Clicky

What I wish I told my high school self about depression

Courtesty: Taylor Helmes

Taylor Helmes was first diagnosed as having severe depression a decade ago as a community college student. Through hard work and therapy, she poised to graduate from California State University, Dominguez Hills in May.

It has been a year of living with the constant threat of Covid-19. Like some kind of invisible sand-filled blanket, this virus has added an extra layer of suffocating weight to my already tainted mental health. I have faced the darkest sides of depression, self-harm and anxiety for nearly the last decade of my life, but it hasn’t defined who I am. Rather, it has changed how I react to difficult environments and situations — and my ongoing battle during the pandemic has proven no different.

This severe isolation we have all been forced to endure has been one of the biggest challenges of my 25 years on this Earth — mentally, socially, physically and financially. In pre-pandemic times, any one of these forces could have triggered dark thoughts or my unhealthy habit of self-harm: But I never imagined having to deal with all of my struggles all at once.

I’m not the only one having a hard year; certainly, I don’t have it the worst. I have a roof over my head. I have food on the kitchen shelves in my 400-square-foot apartment. And I am able to continue my education at California State University, Dominguez Hills, albeit virtually. However, the biggest foe I face is the voice inside my head telling me my life is not worth living.

The voice has repeated the same ideas like a record player since I was 15, telling me that if I ended it all or at least severely harmed myself then things would somehow get better. One time, I caved into those demands and grabbed a knife and put it to my wrist. Another time, I contemplated pulling out my dad’s pellet gun and placing it to my head. Thankfully, my mom came home early and stopped me from using the knife and my father learned to hide his pellet gun somewhere else.

I am doing all I can to suppress that voice. I am on my fifth antidepressant in nine years; I see a psychiatrist virtually twice a month. I practice different techniques that I have learned in my years of therapy, from the four-second breathing exercise to physical activity. But when I open my heavy eyes, I still find myself facing my toughest days while stuck inside my shared one-bedroom apartment.

Prior to the pandemic, my rock bottom occurred in high school when I was first treated in a pediatric psychological ward in Sacramento. I feel like what I am going through today is even worse. But now, I am better equipped and prepared to handle whatever is thrown my way.

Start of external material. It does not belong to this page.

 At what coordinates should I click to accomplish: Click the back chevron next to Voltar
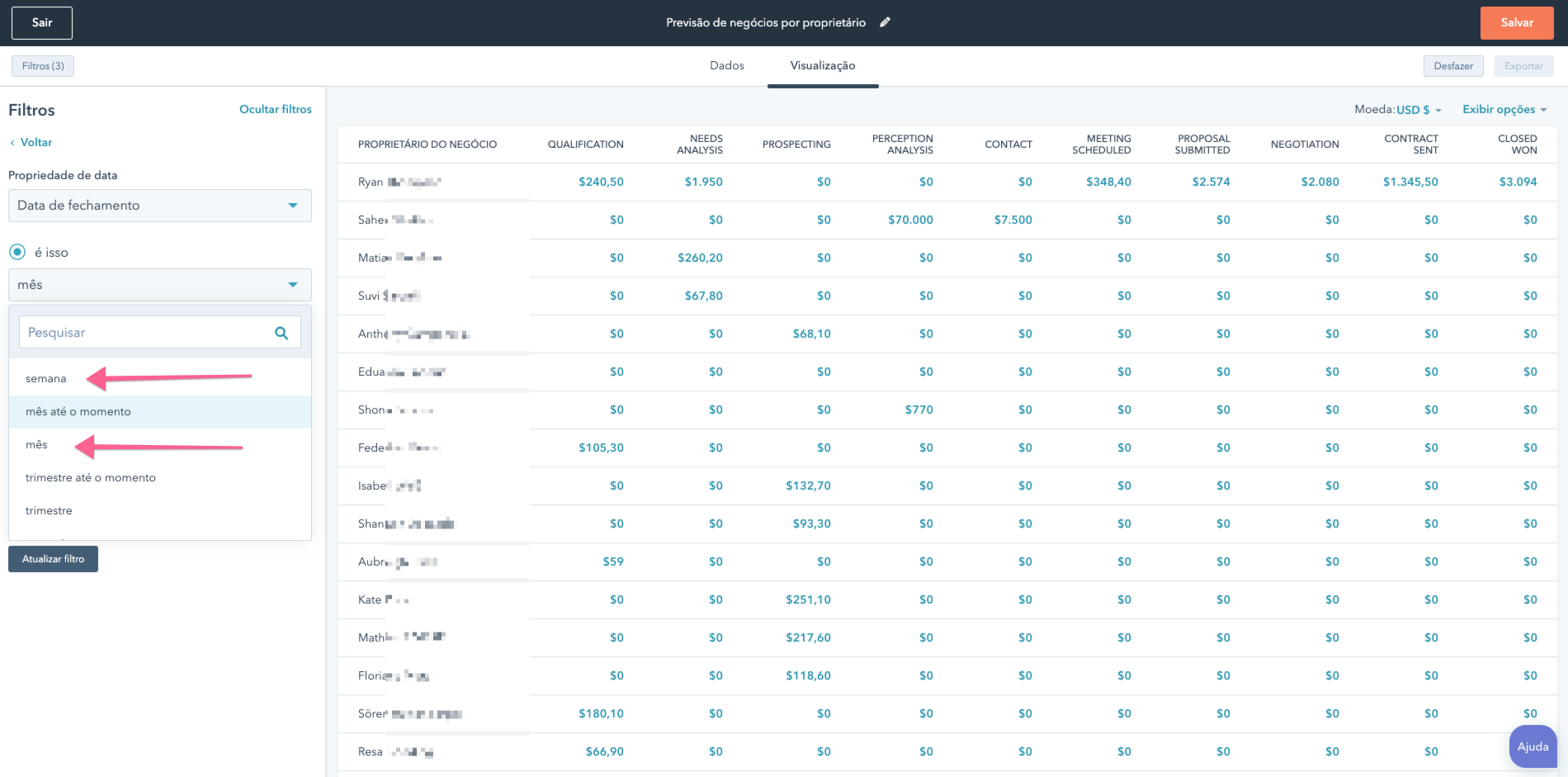(12, 142)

Part of that confidence comes from the fact that I have been treated by countless therapists since my original depression diagnosis in 2011. Plus, in community college, a campus therapist taught me how to manage my panic attacks whenever they strike in the middle of class. It takes hard, emotional work. But I do the work because each step in the right direction matters.

All this time spent at home this past year, shielding and protecting myself and those around me from coronavirus, has created an environment that fed my depression. I have become an even more somber version of myself, but I have reminded myself not to grow too numb or destructive in response to the outside world spiraling out of my control.

I cannot end this pandemic. I cannot force my campus to reopen. I cannot go back in time to advise my 15-year-old self. But I can control how I react. I can replace those words in my head with new ones.

I cannot wake up happy and hopeful each day. But I can attend class. I can become the first to graduate with a bachelor’s degree in my family, hopefully in May. I can keep taking those small steps that matter.

I have learned that contemplating taking my own life and depriving my loved ones of my existence is not the answer. What’s different now than when I was 15 is that I have the ability and strength to choose life rather than give into that relentless voice inside my head.

Taylor Helmes is a senior studying journalism at California State University, Dominguez Hills, and an intern with EdSource’s California Student Journalism Corps.